Posted: 19 June 2013
It was another late lunch break when once again our builder David spotted another new creature. This time it was on the lake rather than in it.
It was a lone toad sitting in the curve of a lily leaf. I hoped that it would move into a better position for a photograph, but this view turned out to have been the best of those I took. After five minutes or more I got frustrated with the lack of movement and went inside to continue work only to return again half an hour later to see if things had changed. They had! The toad was gone and not seen again.
However, with my camera in hand I became interested in the Damselflies that were in profusion. It seemed that a major mating event was taking place. I learnt a while ago that Damselflies can be differentiated from Dragonflies because they fold their wings back when at rest, whereas Dragonflies always hold their wings at right-angles to their body.
I assumed that what I was looking at were Common Blue Damselflies.
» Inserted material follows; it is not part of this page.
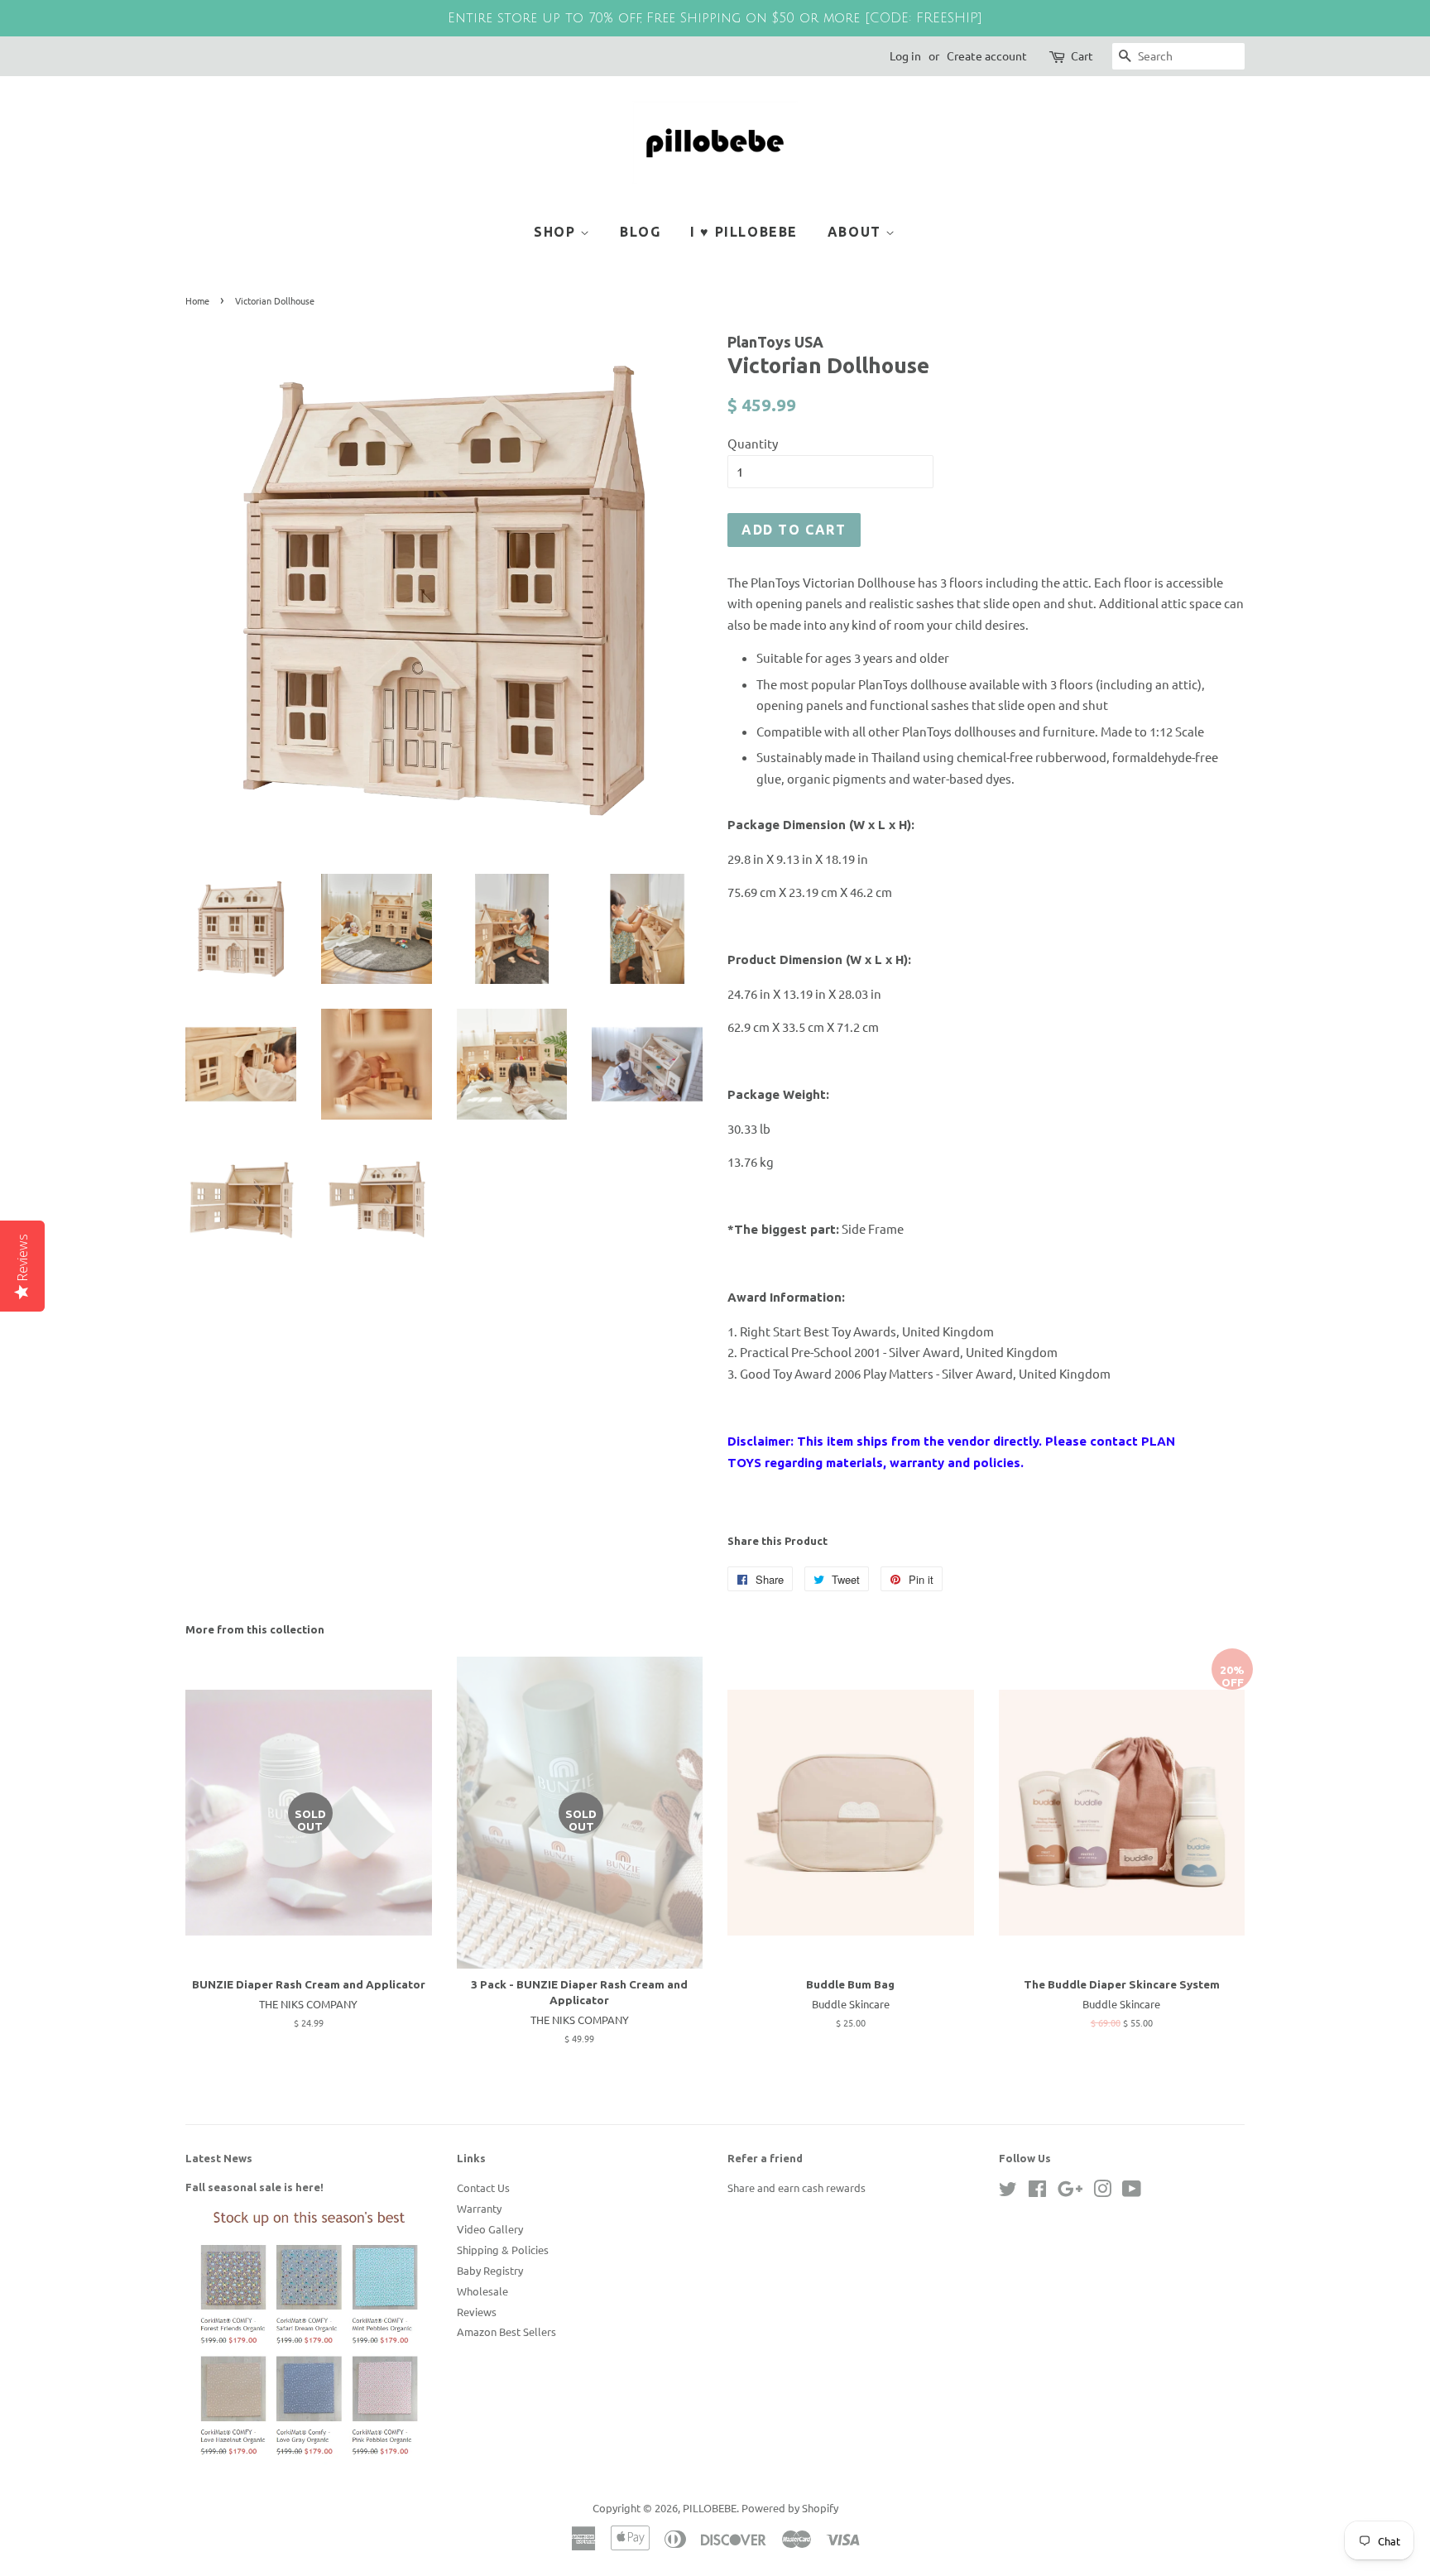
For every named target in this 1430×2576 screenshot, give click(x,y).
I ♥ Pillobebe (744, 231)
I first became aware of them about a fortnight ago in one of my evening walks around the lake. Then, I spotted them at the far corner from the house, in the North Western corner of the plot. At this point the path passes an embankment covered, at this time of year, with nettles. Embankment and nettles together are up to seven feet tall. The Damsel Flies, therefore, tended to fly around at eye level, so you can't miss them.
Having read a bit more, I now understand that they are Azure Damselflies, subtlety different from the common blue with a U-shaped mark on the second segment of the abdomen and green coloured females.